Ludwig’s Code Quality and Tests

Studying software architecture is a fantastic way to understand the planning behind a system and how it operates. In our previous posts, we illustrated key aspects of Ludwig’s architecture from various perspectives. Now, with this post, we move beyond the building of the system and on to its maintenance and upkeep.

In our analysis of Ludwig’s architecture, we briefly touched upon Ludwig’s handling of issues such as quality control and standardization. Now, we aim to explore the underlying code that forms the system with a focus on the safeguards and guidelines that uphold the quality and integrity of the system.

Quality Guidelines and Feature Integration

With Ludwig being a young, open-source project, the core development team has put considerable thought and effort into streamlining Ludwig’s development process. As a result, Ludwig’s documentation is both methodical and thorough - catering to the open-source developer community, offering detailed information about codebase structure as well as code standards/guidelines for feature implementation. This facilitates contributions while ensuring that any contributions to Ludwig must meet these strict standards.

For example, as documented, Ludwig takes a standardized, feature-centric approach to codebase organization from top to bottom. This means that features and corresponding logic(s) that make up certain features follow a standardized implementation. In short, Ludwig’s guidelines define features and the (minimum required) methods to implement these features. This feature-centric nature promotes uncomplicated addition of features to the system.

#### GIVEN TASK
Copy out the post on Ludwig's code quality and tests word for word, from its title to its last sentence.

#### INFORMATION SUPPLIED
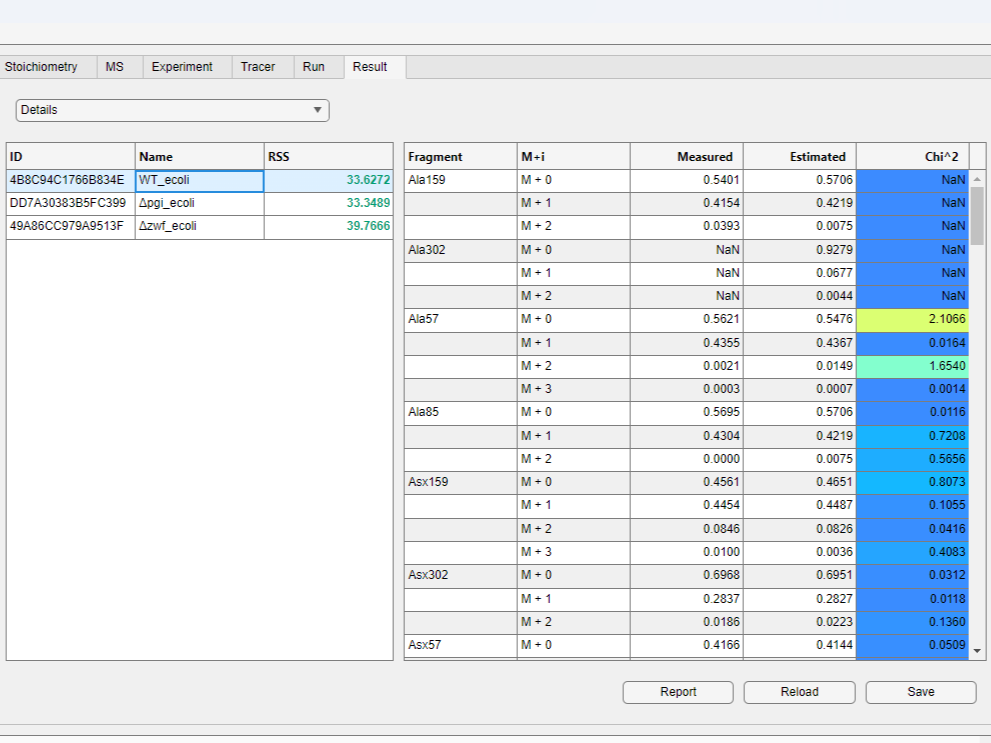Switch to the Tracer tab

pos(259,66)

#### OUTPUT
Ludwig’s Code Quality and Tests

Studying software architecture is a fantastic way to understand the planning behind a system and how it operates. In our previous posts, we illustrated key aspects of Ludwig’s architecture from various perspectives. Now, with this post, we move beyond the building of the system and on to its maintenance and upkeep.

In our analysis of Ludwig’s architecture, we briefly touched upon Ludwig’s handling of issues such as quality control and standardization. Now, we aim to explore the underlying code that forms the system with a focus on the safeguards and guidelines that uphold the quality and integrity of the system.

Quality Guidelines and Feature Integration

With Ludwig being a young, open-source project, the core development team has put considerable thought and effort into streamlining Ludwig’s development process. As a result, Ludwig’s documentation is both methodical and thorough - catering to the open-source developer community, offering detailed information about codebase structure as well as code standards/guidelines for feature implementation. This facilitates contributions while ensuring that any contributions to Ludwig must meet these strict standards.

For example, as documented, Ludwig takes a standardized, feature-centric approach to codebase organization from top to bottom. This means that features and corresponding logic(s) that make up certain features follow a standardized implementation. In short, Ludwig’s guidelines define features and the (minimum required) methods to implement these features. This feature-centric nature promotes uncomplicated addition of features to the system.